- Problem description
Below are some records. Print exactly the lines between the one holding "Identify the click" and the one holding "Privacy Policy (30, 1256)", inclusive, and nothing else.

- Stored items
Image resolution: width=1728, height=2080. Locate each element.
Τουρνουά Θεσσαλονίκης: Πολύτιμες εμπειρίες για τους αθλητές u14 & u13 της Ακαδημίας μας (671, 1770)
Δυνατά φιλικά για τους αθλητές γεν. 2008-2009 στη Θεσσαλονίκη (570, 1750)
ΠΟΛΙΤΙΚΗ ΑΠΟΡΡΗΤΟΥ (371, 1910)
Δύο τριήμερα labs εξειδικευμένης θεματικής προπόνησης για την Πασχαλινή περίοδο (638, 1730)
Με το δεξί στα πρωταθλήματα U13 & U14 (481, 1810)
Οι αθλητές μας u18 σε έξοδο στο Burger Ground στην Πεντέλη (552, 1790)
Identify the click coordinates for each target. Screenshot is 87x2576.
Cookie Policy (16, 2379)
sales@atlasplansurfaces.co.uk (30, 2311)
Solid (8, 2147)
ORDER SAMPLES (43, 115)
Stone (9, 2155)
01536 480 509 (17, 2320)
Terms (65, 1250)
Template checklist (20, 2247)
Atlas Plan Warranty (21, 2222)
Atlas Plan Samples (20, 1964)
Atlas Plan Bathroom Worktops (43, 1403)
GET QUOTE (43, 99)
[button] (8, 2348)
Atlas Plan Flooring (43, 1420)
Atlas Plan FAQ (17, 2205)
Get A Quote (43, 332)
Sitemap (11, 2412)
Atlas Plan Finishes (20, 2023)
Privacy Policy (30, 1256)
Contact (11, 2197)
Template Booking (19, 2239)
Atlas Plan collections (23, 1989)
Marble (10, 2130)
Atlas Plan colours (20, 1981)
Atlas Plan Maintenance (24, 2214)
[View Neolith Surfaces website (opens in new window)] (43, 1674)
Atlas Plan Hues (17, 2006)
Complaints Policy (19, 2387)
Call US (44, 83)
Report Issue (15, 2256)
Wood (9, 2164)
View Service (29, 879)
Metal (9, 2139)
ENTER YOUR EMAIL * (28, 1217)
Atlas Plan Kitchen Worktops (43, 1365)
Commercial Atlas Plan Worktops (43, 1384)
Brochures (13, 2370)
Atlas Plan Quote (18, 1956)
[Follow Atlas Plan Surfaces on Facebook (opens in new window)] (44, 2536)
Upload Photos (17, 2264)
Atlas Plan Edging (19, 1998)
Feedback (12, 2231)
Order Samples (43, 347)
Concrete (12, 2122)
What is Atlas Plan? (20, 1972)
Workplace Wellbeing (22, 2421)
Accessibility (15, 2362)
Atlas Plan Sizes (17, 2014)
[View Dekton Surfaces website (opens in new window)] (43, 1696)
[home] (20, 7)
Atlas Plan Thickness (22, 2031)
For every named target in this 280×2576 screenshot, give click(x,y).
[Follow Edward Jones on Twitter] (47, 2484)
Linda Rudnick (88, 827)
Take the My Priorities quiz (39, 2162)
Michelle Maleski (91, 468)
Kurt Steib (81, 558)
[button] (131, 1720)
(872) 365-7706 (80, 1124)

- Result below
Identify the click coordinates for each target. Screenshot is 87x2576.
Cookie Policy (16, 2379)
sales@atlasplansurfaces.co.uk (30, 2311)
Solid (8, 2147)
ORDER SAMPLES (43, 115)
Stone (9, 2155)
01536 480 509 (17, 2320)
Terms (65, 1250)
Template checklist (20, 2247)
Atlas Plan Warranty (21, 2222)
Atlas Plan Samples (20, 1964)
Atlas Plan Bathroom Worktops (43, 1403)
GET QUOTE (43, 99)
[button] (8, 2348)
Atlas Plan Flooring (43, 1420)
Atlas Plan FAQ (17, 2205)
Get A Quote (43, 332)
Sitemap (11, 2412)
Atlas Plan Finishes (20, 2023)
Privacy Policy (30, 1256)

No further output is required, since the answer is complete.